## BEGIN Quoted text

Monitoring files

Steve Grubb sgrubb at redhat.com
Wed Apr 25 00:24:34 UTC 2018


On Tuesday, April 24, 2018 7:45:15 PM EDT warron.french wrote:
>  Mr. Briggs/Rafi,
> 
> I don't see the -i switch even mentioned in the manpage for audit.rules.
> Is this a documented switch, or not yet a capability on Red Hat or CentOS
> systems?

All audit commands are documented in the auditctl man page. When rules load, 
auditctl processes them as if you typed them in one by one via auditctl. Its 
just that you do not need to type auditctl on each line of the rules.

-Stev

> --------------------------
> Warron French
> 
> On Tue, Apr 24, 2018 at 6:31 PM, Richard Guy Briggs <rgb at redhat.com> wrote:
> > On 2018-04-24 18:03, warron.french wrote:
> > > Mr. Briggs/Rafi,
> > 
> > I think you forgot to reply to the list (preferred) and/or Rafi.

## END Quoted text
## BEGIN Stored data

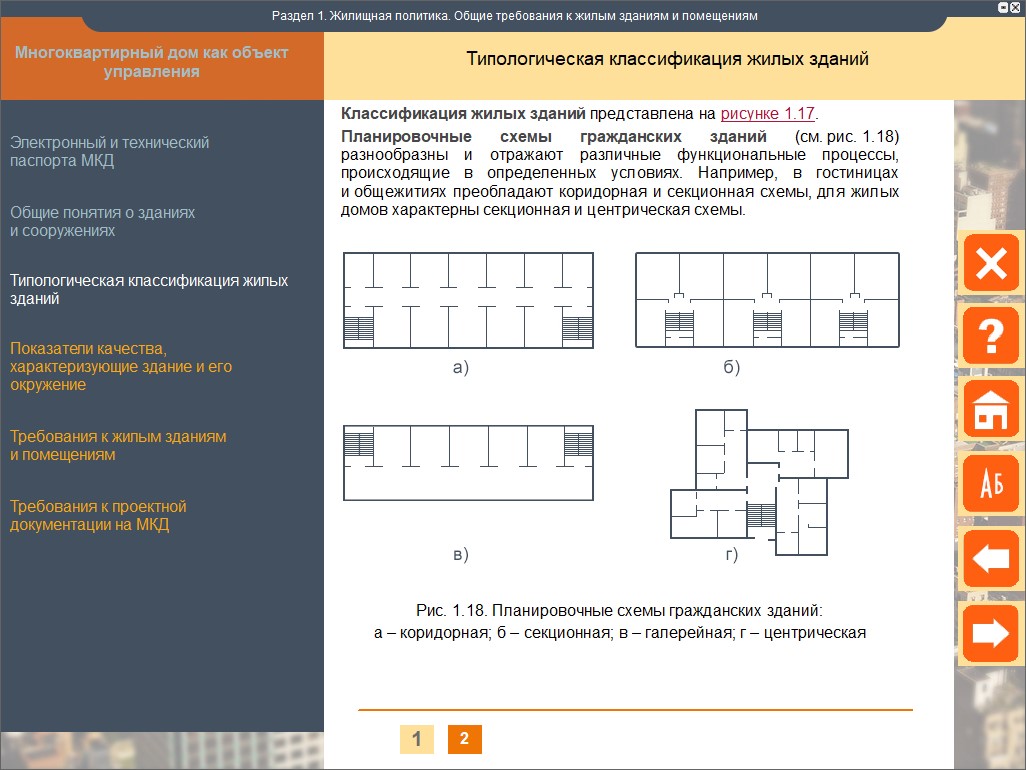The width and height of the screenshot is (1026, 770).
Task: Navigate to Показатели качества section
Action: pyautogui.click(x=121, y=366)
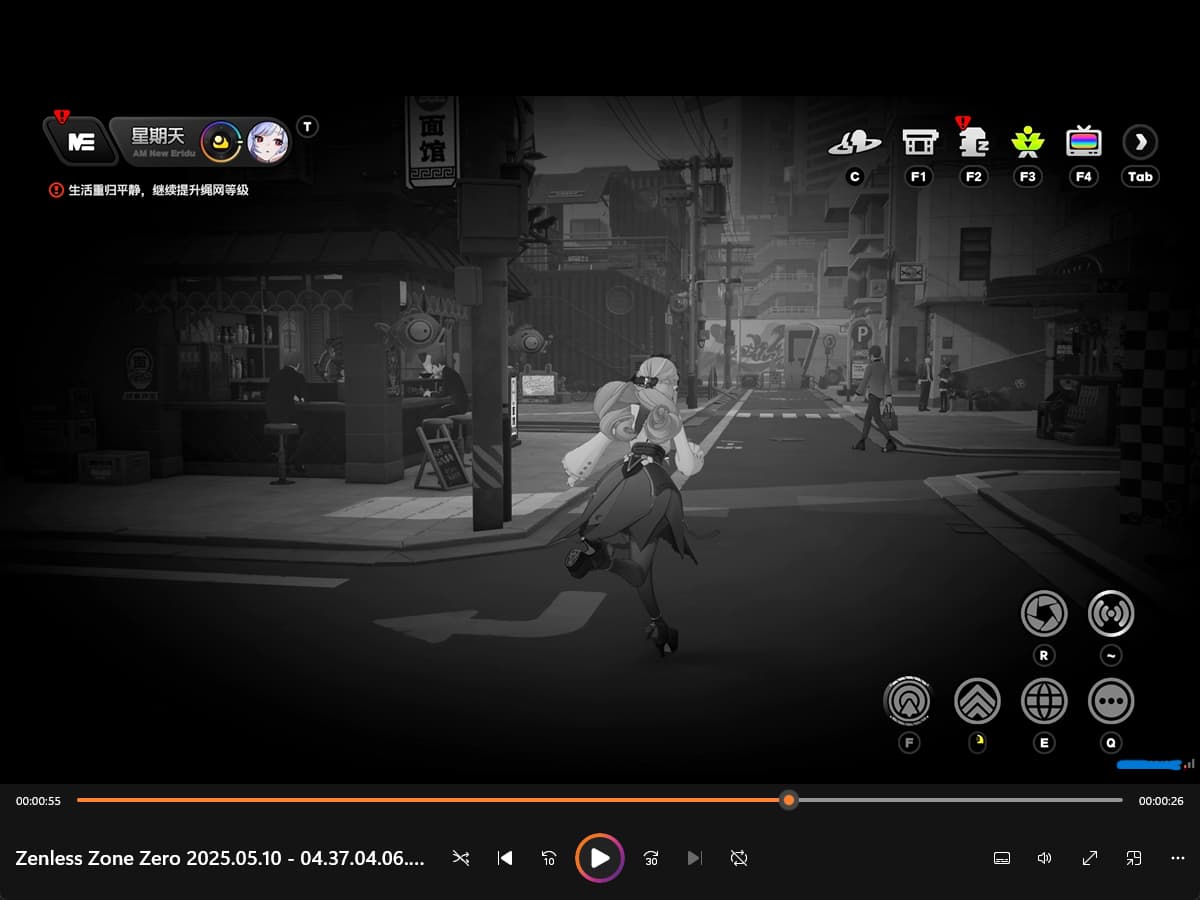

## END Stored data

Task: Continue the email thread about monitoring files above, starting after its last sentence.

Task answer:
> > 
> > > I don't see the -i switch even mentioned in the manpage for
> > > audit.rules.
> > > Is this a documented switch, or not yet a capability on Red Hat or
> > > CentOS
> > > systems?
> > > 
> > > Thanks in advance,
> > > 
> > > --------------------------
> > > Warron French
> > > 
> > > 
> > > On Tue, Apr 24, 2018 at 11:14 AM, Richard Guy Briggs <rgb at redhat.com>
> > 
> > wrote:
> > > > On 2018-04-23 23:41, F Rafi wrote:
> > > > > Adding a -i to the rules file should ignore any errors.
> > > > 
> > > > At risk of feature creep, it might be nice to have a flag to ignore
> > > > certain rules but not others, a way to tag individual rules with
> > > > either
> > > > a must, or a different tag with "ignore if not present" for file
> > > > rules.
> > > > 
> > > > > -Farhan
> > > > > 
> > > > > On Mon, Apr 23, 2018 at 9:19 PM, warron.french <
> > 
> > warron.french at gmail.com>
> > 
> > > > wrote:
> > > > > > Hi, I have a requirement to monitor a ton of files, executables
> > > > > > and
> > > > 
> > > > confug
> > > > 
> > > > > > files.
> > > > > > 
> > > > > > Anyway, not all of my systems have every file in the list; and
> > 
> > when I
> > 
> > > > add
> > > > 
> > > > > > the rules appropriate, either as a Watch (-w) rule or as an
> > > > > > Action
> > 
> > (-a)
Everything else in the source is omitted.